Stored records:
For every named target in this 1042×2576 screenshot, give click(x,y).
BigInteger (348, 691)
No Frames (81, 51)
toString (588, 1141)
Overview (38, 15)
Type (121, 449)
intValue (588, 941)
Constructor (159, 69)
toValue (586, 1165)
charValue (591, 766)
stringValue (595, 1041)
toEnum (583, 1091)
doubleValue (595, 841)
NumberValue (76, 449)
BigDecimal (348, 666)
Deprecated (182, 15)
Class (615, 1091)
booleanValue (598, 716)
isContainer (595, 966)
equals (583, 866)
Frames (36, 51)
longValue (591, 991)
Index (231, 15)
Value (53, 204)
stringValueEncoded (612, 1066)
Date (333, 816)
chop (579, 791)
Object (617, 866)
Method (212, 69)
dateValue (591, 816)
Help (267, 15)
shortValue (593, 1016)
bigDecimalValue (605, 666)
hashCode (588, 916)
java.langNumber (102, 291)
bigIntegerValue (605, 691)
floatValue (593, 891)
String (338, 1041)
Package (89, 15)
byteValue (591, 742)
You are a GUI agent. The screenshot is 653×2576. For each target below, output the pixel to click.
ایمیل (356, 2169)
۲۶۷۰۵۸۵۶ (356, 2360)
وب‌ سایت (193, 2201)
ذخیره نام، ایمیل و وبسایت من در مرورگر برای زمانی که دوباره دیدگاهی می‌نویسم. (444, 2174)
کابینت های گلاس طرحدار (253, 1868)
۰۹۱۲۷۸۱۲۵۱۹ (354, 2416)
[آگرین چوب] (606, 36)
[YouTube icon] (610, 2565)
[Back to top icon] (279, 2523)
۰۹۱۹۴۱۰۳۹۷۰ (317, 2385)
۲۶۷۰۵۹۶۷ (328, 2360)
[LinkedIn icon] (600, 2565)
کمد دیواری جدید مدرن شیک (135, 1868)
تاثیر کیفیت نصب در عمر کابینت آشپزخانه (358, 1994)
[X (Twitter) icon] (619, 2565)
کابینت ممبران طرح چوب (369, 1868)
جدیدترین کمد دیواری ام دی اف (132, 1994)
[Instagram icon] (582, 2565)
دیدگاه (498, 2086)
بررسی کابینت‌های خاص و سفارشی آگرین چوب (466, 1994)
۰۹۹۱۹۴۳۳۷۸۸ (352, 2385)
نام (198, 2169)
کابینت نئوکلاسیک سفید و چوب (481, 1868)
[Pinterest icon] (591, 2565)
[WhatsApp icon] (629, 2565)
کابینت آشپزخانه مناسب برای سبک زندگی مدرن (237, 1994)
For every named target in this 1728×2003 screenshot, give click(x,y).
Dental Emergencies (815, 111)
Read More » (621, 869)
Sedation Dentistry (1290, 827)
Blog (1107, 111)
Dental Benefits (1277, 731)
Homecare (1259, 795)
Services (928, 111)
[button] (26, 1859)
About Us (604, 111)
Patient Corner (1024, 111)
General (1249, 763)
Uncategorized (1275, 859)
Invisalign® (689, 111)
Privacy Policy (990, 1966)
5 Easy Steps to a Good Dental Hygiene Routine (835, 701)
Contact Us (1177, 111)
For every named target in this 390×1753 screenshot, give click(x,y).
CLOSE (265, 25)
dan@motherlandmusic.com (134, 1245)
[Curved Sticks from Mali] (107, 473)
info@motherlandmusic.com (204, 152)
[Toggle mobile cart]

_Task to carry out_.
Each record above should be repeated exactly as it appears.

_Output for this task_.
For every named target in this 1042×2576 screenshot, give click(x,y).
BigInteger (348, 691)
No Frames (81, 51)
toString (588, 1141)
Overview (38, 15)
Type (121, 449)
intValue (588, 941)
Constructor (159, 69)
toValue (586, 1165)
charValue (591, 766)
stringValue (595, 1041)
toEnum (583, 1091)
doubleValue (595, 841)
NumberValue (76, 449)
BigDecimal (348, 666)
Deprecated (182, 15)
Class (615, 1091)
booleanValue (598, 716)
isContainer (595, 966)
equals (583, 866)
Frames (36, 51)
longValue (591, 991)
Index (231, 15)
Value (53, 204)
stringValueEncoded (612, 1066)
Date (333, 816)
chop (579, 791)
Object (617, 866)
Method (212, 69)
dateValue (591, 816)
Help (267, 15)
shortValue (593, 1016)
bigDecimalValue (605, 666)
hashCode (588, 916)
java.langNumber (102, 291)
bigIntegerValue (605, 691)
floatValue (593, 891)
String (338, 1041)
Package (89, 15)
byteValue (591, 742)
You are a GUI agent. The screenshot is 653×2576. For each target below, output the pixel to click.
ایمیل (356, 2169)
۲۶۷۰۵۸۵۶ (356, 2360)
وب‌ سایت (193, 2201)
ذخیره نام، ایمیل و وبسایت من در مرورگر برای زمانی که دوباره دیدگاهی می‌نویسم. (444, 2174)
کابینت های گلاس طرحدار (253, 1868)
۰۹۱۲۷۸۱۲۵۱۹ (354, 2416)
[آگرین چوب] (606, 36)
[YouTube icon] (610, 2565)
[Back to top icon] (279, 2523)
۰۹۱۹۴۱۰۳۹۷۰ (317, 2385)
۲۶۷۰۵۹۶۷ (328, 2360)
[LinkedIn icon] (600, 2565)
کمد دیواری جدید مدرن شیک (135, 1868)
تاثیر کیفیت نصب در عمر کابینت آشپزخانه (358, 1994)
[X (Twitter) icon] (619, 2565)
کابینت ممبران طرح چوب (369, 1868)
جدیدترین کمد دیواری ام دی اف (132, 1994)
[Instagram icon] (582, 2565)
دیدگاه (498, 2086)
بررسی کابینت‌های خاص و سفارشی آگرین چوب (466, 1994)
۰۹۹۱۹۴۳۳۷۸۸ (352, 2385)
نام (198, 2169)
کابینت نئوکلاسیک سفید و چوب (481, 1868)
[Pinterest icon] (591, 2565)
[WhatsApp icon] (629, 2565)
کابینت آشپزخانه مناسب برای سبک زندگی مدرن (237, 1994)
For every named target in this 1728×2003 screenshot, give click(x,y).
Dental Emergencies (815, 111)
Read More » (621, 869)
Sedation Dentistry (1290, 827)
Blog (1107, 111)
Dental Benefits (1277, 731)
Homecare (1259, 795)
Services (928, 111)
[button] (26, 1859)
About Us (604, 111)
Patient Corner (1024, 111)
General (1249, 763)
Uncategorized (1275, 859)
Invisalign® (689, 111)
Privacy Policy (990, 1966)
5 Easy Steps to a Good Dental Hygiene Routine (835, 701)
Contact Us (1177, 111)
For every named target in this 390×1753 screenshot, give click(x,y).
CLOSE (265, 25)
dan@motherlandmusic.com (134, 1245)
[Curved Sticks from Mali] (107, 473)
info@motherlandmusic.com (204, 152)
[Toggle mobile cart]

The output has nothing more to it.